Length of time between sanding to improve stability?
Is it best to remove the ferrule during the resize? I want to change the ferrule out anyway.

Thanks for any suggestions/techniques or tips!
 

Russell Cues

Maverick Cue Builder
Silver Member
Well once a shaft is "finished" you no longer have original turning centers to work with and using a router/lathe wouldnt be the best idea.

You could start with 220 wet/dry and Me personally I wouldnt take it past 12.75 the first time and even that is at the limits for one "sanding" IMO. Measure the diameter often and make sure you dont make a habbit of sanding a lot behind the ferrule or you risk making an "hour glass" right behind the ferrule. Use even passes ! Patience is the paramount ! Dont let the wood get hot, if it feels even warm, stop and let it cool for a min or so.

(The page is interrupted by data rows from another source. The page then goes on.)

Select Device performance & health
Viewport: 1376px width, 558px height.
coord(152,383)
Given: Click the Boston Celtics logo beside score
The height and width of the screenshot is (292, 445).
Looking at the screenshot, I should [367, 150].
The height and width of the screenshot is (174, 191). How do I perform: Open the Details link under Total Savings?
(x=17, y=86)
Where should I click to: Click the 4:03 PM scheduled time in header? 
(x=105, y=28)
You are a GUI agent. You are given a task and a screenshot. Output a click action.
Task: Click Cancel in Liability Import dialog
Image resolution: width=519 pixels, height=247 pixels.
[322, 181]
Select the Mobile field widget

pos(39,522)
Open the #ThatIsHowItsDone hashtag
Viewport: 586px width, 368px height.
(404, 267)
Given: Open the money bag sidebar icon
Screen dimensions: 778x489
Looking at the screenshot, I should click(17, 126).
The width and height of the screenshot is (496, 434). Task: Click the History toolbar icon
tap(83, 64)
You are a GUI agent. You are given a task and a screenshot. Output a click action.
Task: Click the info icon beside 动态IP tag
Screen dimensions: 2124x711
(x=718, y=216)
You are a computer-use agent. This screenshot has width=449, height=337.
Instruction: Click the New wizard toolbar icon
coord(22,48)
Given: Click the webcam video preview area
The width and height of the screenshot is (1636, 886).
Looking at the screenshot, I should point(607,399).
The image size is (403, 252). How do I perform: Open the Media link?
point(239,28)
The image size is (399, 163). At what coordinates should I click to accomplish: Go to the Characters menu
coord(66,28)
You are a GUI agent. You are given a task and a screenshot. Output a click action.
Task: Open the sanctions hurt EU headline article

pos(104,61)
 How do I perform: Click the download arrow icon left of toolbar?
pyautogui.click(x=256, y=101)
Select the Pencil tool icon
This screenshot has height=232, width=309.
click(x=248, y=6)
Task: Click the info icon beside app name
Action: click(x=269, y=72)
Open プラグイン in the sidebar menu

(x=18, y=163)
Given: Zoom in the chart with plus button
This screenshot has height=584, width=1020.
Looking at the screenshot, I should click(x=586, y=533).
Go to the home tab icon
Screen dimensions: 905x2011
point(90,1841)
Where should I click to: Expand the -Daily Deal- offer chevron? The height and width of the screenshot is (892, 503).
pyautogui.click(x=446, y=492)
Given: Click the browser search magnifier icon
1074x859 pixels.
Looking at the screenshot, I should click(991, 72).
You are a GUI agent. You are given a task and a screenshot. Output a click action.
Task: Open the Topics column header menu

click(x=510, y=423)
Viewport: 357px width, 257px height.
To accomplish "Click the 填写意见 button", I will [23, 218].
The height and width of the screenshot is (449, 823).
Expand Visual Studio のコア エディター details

After the first sanding make sure you apply a good coat of shaft sealer and let it hang out for atleast a week. Check for any movement after the weeks up, two weeks would be even better.

After that you can take it down to 12.5mm, start using 320 and measure often, then when you are close drop down to 400 then when its right at the edge start using say 1000 and finer to finish. Coat with shaft sealer and go from there with burnishing and waxing etc whatever you prefer.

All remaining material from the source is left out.